In its first iteration, PSI-BLAST identifies relatively close homologs. These close homologs are then used to generate a profile for the next iteration that will be able to find more remote homologs. Iterating this process in theory yields progressively better models and thus finds more and more weakly related homologs. However, in practice, non-homologous false positives are frequently incorporated into the model at some point during the iterative process. Once this happens, the model is "corrupted", resulting in the false identification of many non-homologs as true putatives. Such model corruption is particularly treacherous if the non-homologous sequence belongs to a large family. A naive approach is to set a stringent inclusion threshold, but the trade-off is a loss of sensitivity, especially for the more remote homologs, thus diminishing the strength and utility of PSI-BLAST.

Many different approaches have been proposed to improve the discrimination of true and false positives. Despite their better performance in remote homology detection, these approaches are computationally more expensive than PSI-BLAST, thus hindering their wide acceptance by the user community.
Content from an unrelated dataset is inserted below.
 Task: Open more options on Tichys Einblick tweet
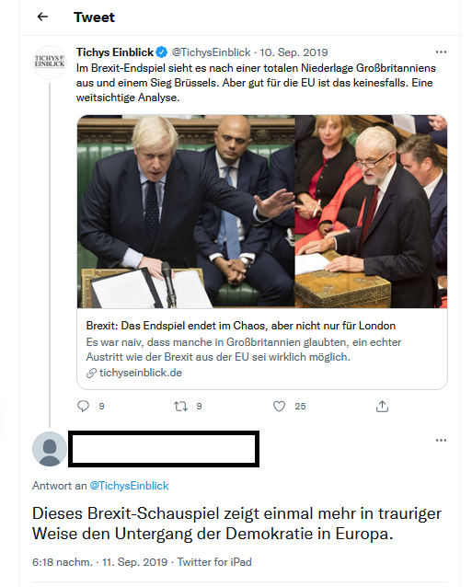pyautogui.click(x=441, y=52)
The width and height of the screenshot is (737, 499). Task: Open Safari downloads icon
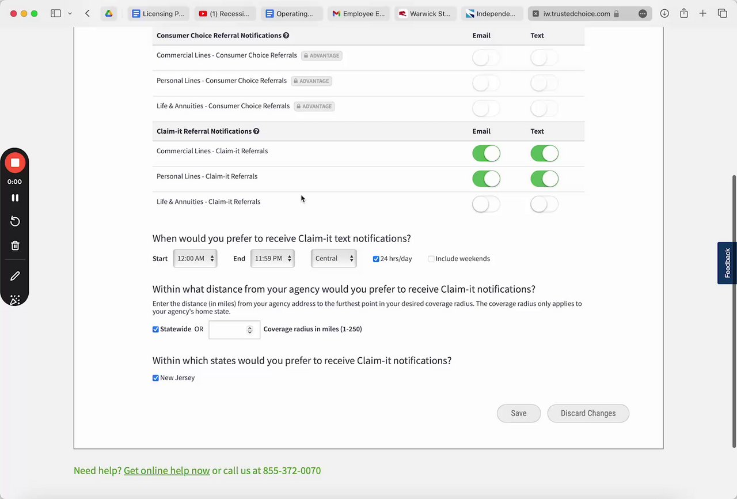click(x=664, y=13)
We have developed a simple and elegant approach to resolve the problem of model corruption in PSI-BLAST searches. We hypothesized that combining results from the first (least-corrupted) profile with results from later (most sensitive) iterations of PSI-BLAST provides a better discriminator for true and false hits. Accordingly, we have derived a formula that utilizes the E-values from these two iterations to obtain a figure of merit for rank-ordering the hits. Our verification results using a "gold-standard" test set show that our approach does delineate true positives from false positives better than PSI-BLAST E-values. Perhaps what is most notable about this strategy is that it is simple and straightforward to implement.

References:
Altschul, S.F., Gish, W., Miller, W., Myers, E.W. and Lipman, D.J. (1990) Basic local alignment search tool, J Mol Biol, 215, 403-410.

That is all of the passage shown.